I know that Isaiah’s vision is beautiful but seems entirely unreasonable. It’s impossible, right? Instead it’s easier just to normalize sadness and exhaustion and defeat and say it will never get any better. It’s easier to normalize violence and hate and scarcity of resources than it is to truly listen to and get to know the other and share with all. It’s easier to normalize tearing down other people if it makes us feel better for even a small moment. It’s easier to normalize corruption and empty promises than it is to demand our government and our leaders live up to a higher standard. It’s easier to focus on how you look, or what your house looks like than it is to say that what’s truly important is how you act towards others and the state of your soul. It’s easier to normalize groups whose main object is vilifying those who are different when what they say echoes the darkest corners of our own anxieties and fears.

But this is exactly what we must not do.

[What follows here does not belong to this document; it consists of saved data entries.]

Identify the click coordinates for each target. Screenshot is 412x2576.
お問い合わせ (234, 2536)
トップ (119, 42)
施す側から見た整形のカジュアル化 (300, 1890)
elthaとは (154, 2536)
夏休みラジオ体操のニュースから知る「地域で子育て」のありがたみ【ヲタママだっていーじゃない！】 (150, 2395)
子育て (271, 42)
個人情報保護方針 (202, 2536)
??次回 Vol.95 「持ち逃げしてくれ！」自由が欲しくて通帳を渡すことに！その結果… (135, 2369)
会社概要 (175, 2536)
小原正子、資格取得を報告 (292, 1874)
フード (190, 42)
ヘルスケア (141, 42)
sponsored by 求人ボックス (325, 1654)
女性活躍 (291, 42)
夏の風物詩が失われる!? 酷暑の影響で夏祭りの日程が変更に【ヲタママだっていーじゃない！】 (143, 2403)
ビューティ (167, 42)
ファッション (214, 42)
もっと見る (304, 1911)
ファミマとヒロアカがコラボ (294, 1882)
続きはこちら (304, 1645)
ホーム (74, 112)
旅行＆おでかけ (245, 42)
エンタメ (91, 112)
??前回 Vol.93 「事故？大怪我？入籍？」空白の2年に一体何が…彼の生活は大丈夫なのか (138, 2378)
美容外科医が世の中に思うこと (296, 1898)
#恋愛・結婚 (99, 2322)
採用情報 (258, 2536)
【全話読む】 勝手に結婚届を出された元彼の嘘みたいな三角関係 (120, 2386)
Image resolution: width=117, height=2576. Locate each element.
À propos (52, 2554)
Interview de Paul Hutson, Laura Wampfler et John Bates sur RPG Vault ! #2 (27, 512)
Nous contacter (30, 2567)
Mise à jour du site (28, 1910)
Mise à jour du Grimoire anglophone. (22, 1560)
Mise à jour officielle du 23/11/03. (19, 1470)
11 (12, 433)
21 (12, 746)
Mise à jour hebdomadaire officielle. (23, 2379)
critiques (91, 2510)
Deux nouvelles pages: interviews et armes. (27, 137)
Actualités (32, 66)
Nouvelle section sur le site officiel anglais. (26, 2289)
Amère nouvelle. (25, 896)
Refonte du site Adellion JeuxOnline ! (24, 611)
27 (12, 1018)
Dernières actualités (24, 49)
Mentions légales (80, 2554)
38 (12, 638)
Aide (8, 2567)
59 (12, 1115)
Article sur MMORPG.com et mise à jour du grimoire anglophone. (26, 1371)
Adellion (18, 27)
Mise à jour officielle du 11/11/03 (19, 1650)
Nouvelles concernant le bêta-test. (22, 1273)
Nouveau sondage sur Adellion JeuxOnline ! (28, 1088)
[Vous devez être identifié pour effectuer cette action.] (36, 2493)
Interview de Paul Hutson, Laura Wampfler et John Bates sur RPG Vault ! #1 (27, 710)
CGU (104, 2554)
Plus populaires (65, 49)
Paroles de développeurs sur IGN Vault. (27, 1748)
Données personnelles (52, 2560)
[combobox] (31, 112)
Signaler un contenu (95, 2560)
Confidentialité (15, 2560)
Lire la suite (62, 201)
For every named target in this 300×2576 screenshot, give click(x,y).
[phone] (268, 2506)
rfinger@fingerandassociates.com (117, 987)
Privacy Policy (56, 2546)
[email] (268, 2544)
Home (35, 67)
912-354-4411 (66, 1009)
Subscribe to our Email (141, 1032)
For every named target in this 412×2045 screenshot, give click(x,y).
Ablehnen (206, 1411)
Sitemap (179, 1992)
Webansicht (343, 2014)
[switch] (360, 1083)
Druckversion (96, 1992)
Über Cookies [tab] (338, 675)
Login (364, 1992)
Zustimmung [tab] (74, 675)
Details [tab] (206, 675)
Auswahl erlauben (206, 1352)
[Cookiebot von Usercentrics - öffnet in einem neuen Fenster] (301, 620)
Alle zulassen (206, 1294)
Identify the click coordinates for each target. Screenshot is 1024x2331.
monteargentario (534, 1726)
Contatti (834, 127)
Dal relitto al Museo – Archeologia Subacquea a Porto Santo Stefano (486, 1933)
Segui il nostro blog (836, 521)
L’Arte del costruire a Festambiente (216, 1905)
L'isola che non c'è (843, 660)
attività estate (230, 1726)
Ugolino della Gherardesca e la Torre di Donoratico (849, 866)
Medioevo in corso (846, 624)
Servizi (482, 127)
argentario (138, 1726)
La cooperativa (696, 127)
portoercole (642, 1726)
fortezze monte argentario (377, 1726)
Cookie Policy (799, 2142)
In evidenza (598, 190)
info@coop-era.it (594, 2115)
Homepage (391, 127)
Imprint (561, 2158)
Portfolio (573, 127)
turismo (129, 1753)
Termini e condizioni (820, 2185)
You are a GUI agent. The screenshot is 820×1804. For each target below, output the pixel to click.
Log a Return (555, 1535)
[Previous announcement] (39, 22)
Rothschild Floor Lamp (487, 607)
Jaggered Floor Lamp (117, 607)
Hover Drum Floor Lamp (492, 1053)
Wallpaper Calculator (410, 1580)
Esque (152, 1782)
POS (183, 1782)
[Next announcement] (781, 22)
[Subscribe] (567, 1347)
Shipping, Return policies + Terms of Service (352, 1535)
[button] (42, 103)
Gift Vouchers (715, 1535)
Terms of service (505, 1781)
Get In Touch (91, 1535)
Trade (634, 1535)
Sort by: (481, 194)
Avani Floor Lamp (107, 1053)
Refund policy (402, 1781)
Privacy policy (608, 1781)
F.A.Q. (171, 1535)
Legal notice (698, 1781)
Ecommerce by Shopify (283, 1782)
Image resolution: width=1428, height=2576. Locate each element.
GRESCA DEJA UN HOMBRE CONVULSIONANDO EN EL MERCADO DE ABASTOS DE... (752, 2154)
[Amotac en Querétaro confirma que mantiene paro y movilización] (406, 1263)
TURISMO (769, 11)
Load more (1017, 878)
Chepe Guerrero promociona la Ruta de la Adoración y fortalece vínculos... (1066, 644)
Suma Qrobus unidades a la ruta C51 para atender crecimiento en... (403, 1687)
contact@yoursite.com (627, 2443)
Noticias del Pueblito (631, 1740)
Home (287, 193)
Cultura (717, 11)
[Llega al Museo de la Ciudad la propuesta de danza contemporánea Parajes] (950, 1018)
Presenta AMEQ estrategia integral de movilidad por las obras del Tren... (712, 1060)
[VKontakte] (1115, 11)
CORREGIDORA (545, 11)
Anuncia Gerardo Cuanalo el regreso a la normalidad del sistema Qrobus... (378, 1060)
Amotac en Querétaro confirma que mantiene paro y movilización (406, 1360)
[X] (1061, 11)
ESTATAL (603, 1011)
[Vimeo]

Because none of that is normal. None of that is helpful. None of that feeds us or sustains us. None of that keeps us awake and alive. None of that is of God or helps us to connect with God. Instead we must work to normalize Isaiah’s vision. We must work so that Isaiah’s vision seems not only possible but probable. A world where love, forgiveness, grace, mercy, healing, justice, and inclusion are lived out. This is what should keep us awake and restless, the work of normalizing and striving for Isaiah’s vision.

I do not know if we will ever make it up to that beautiful mountain and if I am honest I know that I am still not anywhere near turning my own personal versions of swords and guns and knives into implements that seek to serve and feed others. But I do know this, if I can’t keep that vision of peace and hope in front of me, if I can’t challenge myself to live into that worldview, if I can’t see God waiting up that mountain for me to get climbing, then it will be easier and easier to normalize and okay despair and death and violence. Until I am truly asleep.

This blessing will not fix you, will not mend you, will not give you false comfort; it will not talk to you about one door opening when another one closes.

It will simply sit itself beside you among the shards and gently turn your face toward the direction from which the light will come, gathering itself about you as the world begins again.

The world is ending yes, it is always ending somewhere. But so is it also about to begin again, with the birth of an impossible, unexpected child, who we wait restlessly for. It begins again with the God who is present with us and implores us to stay awake. It begins again with a vision of what could be, as ridiculous and impossible as it seems. So let us bless one another and the world, let us sit with each other barely able to hold still in our chairs. Let us turn our faces towards the light, towards hope, as it begins to dawn, one candle at a time. Amen.